Collected data entries:

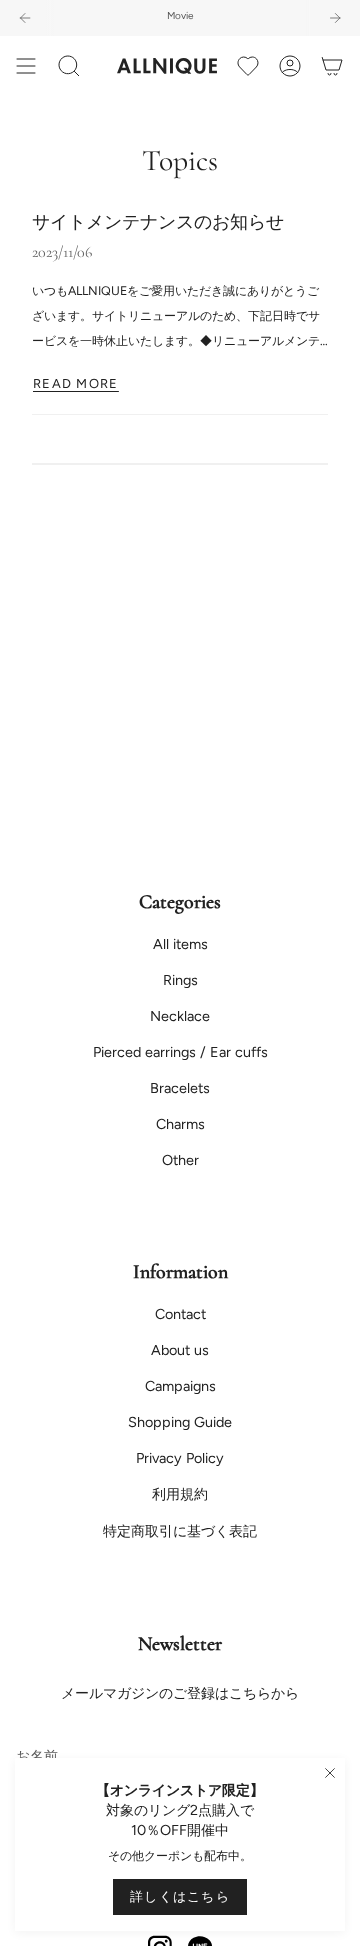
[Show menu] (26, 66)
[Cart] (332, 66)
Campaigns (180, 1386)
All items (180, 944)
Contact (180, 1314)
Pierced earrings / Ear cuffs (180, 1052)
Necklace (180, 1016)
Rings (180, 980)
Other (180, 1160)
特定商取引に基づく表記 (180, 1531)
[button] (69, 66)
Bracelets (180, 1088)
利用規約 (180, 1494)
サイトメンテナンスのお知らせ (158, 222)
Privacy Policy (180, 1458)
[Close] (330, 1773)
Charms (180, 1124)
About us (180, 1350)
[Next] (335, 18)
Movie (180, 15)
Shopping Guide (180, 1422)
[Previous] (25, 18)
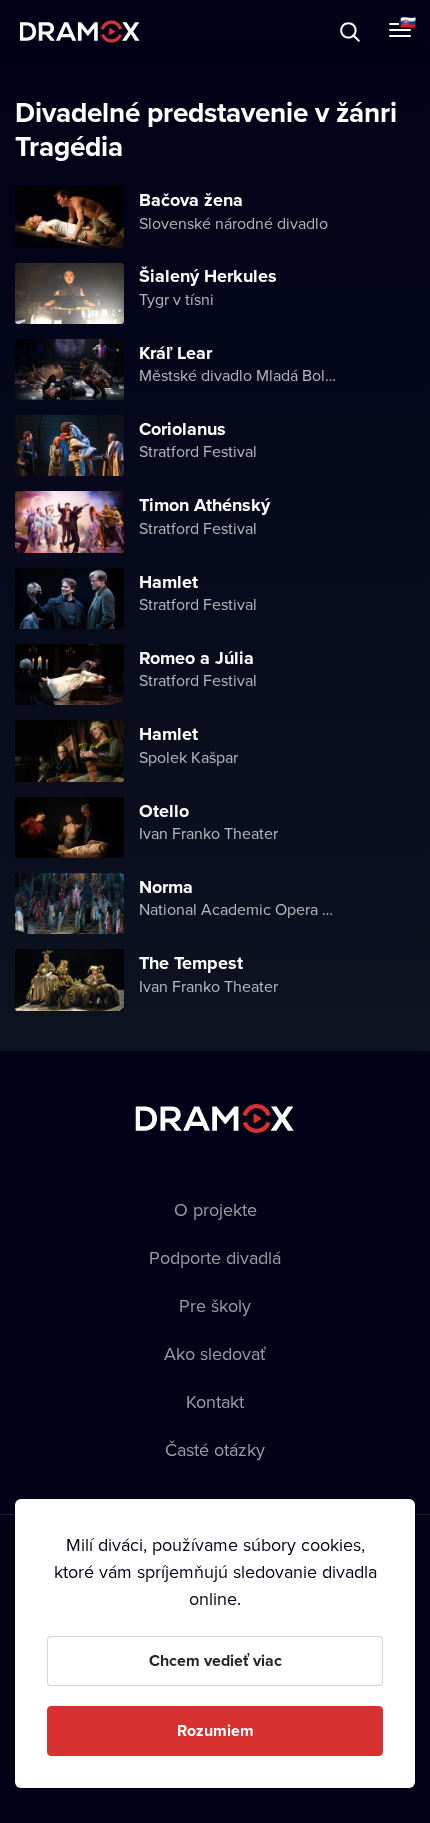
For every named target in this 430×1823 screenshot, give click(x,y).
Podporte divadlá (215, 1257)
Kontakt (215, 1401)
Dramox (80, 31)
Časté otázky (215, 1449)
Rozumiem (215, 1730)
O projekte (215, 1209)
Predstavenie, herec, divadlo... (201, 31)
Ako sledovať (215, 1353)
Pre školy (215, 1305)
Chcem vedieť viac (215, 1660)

◆ AIM OF THE TASK
Your answer must be the exact lines from the start of the data through the line with "[Previous] (25, 18)", inclusive, and nothing else; pictures do not belong in it.

◆ PROBLEM SOLUTION
[Show menu] (26, 66)
[Cart] (332, 66)
Campaigns (180, 1386)
All items (180, 944)
Contact (180, 1314)
Pierced earrings / Ear cuffs (180, 1052)
Necklace (180, 1016)
Rings (180, 980)
Other (180, 1160)
特定商取引に基づく表記 (180, 1531)
[button] (69, 66)
Bracelets (180, 1088)
利用規約 (180, 1494)
サイトメンテナンスのお知らせ (158, 222)
Privacy Policy (180, 1458)
[Close] (330, 1773)
Charms (180, 1124)
About us (180, 1350)
[Next] (335, 18)
Movie (180, 15)
Shopping Guide (180, 1422)
[Previous] (25, 18)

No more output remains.